X –An artistic response to the protest by the Ethiopian community
A new exhibition at the Ramat Eliyahu Art Workshop turns its gaze on the Ethiopian community’s struggle. The title, X, or “Ix, Ex,” is a reminder of the gesture of the crossed arms at the mass protests as well as “x-ing” someone out, nullifying them, whether referring to rejecting blood donations or rejecting potential tenants.
On view are woven police barricades by Inbal Egoz; colorful geometric flags inspired by ceremonies and parades, by Gili Avissar; “X-tra Large” T-shirts, by the Gar’in Kehillati Rishon Lezion (a community-based core group) in collaboration with fashion designer Efrat Besandilov; and series of photographs by Gidon Agaza and by Meir Wigoder.
The majority of the photographs on view are by photographer Gidon Agaza, who documented the protests by the young people of the Ethiopian community through various visual images: the protesters’ performative gestures and crossing the arms, symbolizing being unarmed and demonstrating peacefully not with violence.
Meir Wigoder’s photographs from the 1970s are exhibited along with Agaza’s more contemporary photographs.
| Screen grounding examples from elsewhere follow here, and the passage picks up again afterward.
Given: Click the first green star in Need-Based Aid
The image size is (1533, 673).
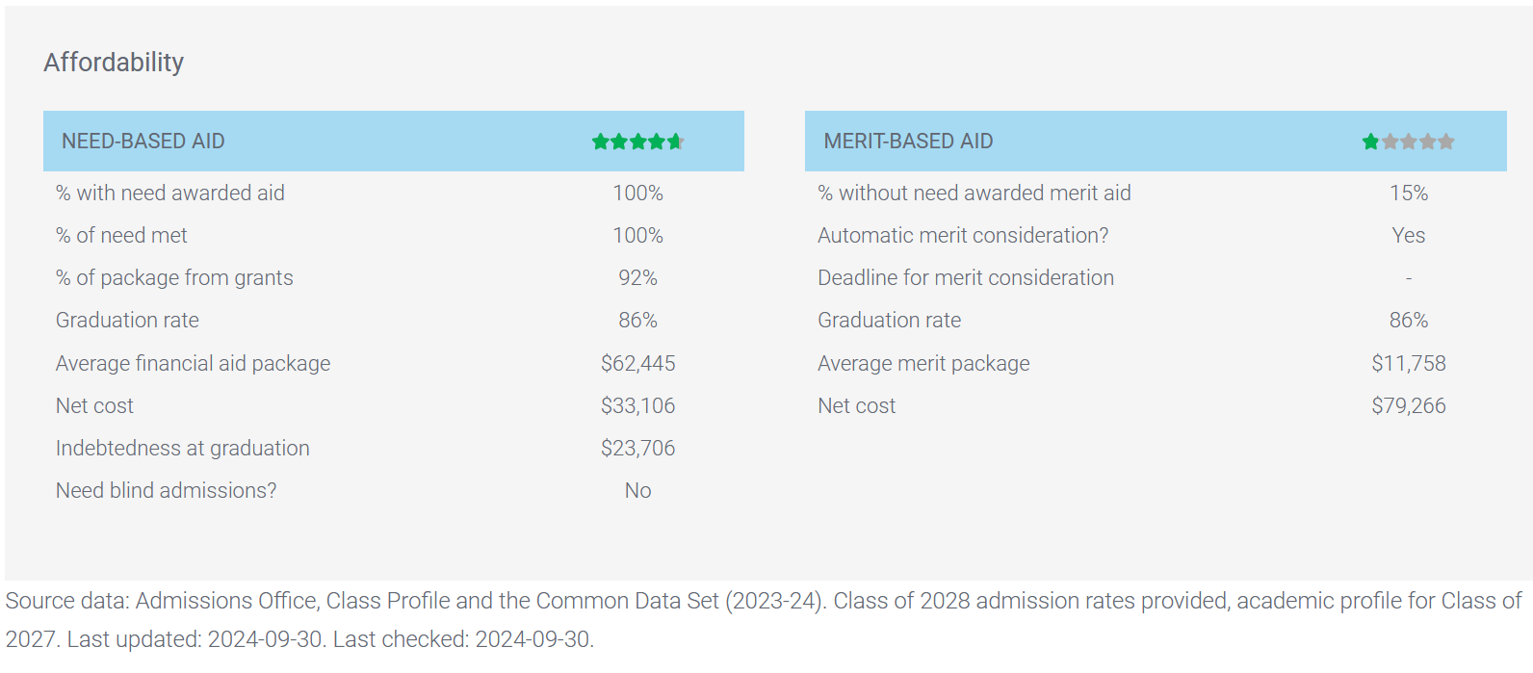Looking at the screenshot, I should [x=600, y=142].
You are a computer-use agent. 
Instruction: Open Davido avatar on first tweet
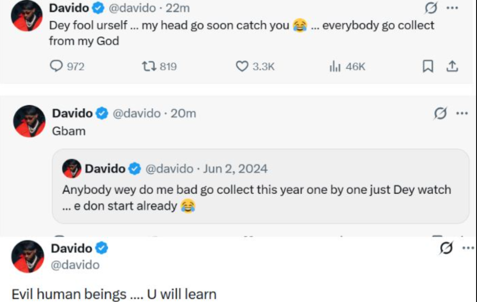click(27, 15)
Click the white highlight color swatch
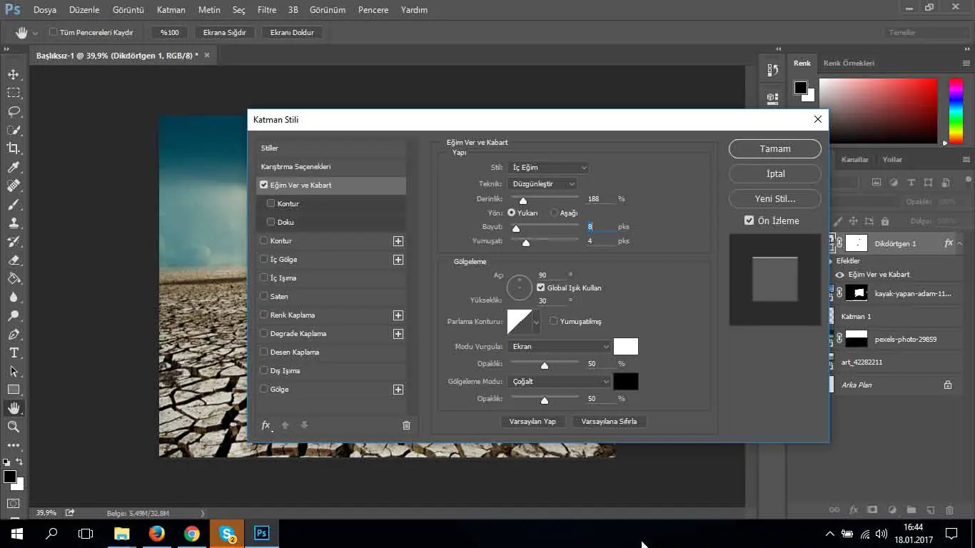Image resolution: width=975 pixels, height=548 pixels. [x=625, y=347]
Wigoder documented protests by the Israeli Black Panthers and their confrontations with the law. Some of his photographs were filmed at the very same site – the Tel Aviv-Yafo Municipality building. They seem to be a footnote from a different era, placing the current protest in the perspective of time and place. Their installation examines the differences and similarities in the acceptance or rejection of a particular group, in its exclusion by the broader society and in a feeling of non-belonging, as well as the relationship with the institutions of the law.
The protest by the Ethiopian community is relevant to veteran native-born Israelis since it challenges the “melting pot” concept, one of the most charged values on which Israeli society is founded since its inception. The current protest is also an opportunity to illuminate the points at which the delicate threads are unravelled and challenged, the imaginary bonds intended to bind together various ethnic groups with the state and its institutions.
Over recent years, numerous exhibitions engaged in the politics of color, emigration and immigration, especially focusing on markers of culture and tradition. Others addressed the gestures of protest and physical and formal appearances in the public space. The current exhibition is not a general statement on racism, otherness, or blackness, although it does turn a gaze on a particular group of citizens present in Israel in this space and at particular times. They march in protest, they block roads, and fill up streets and city squares. The issue of acceptance and visibility in the public space is re-opened when such a group renews its demand for its place in this country.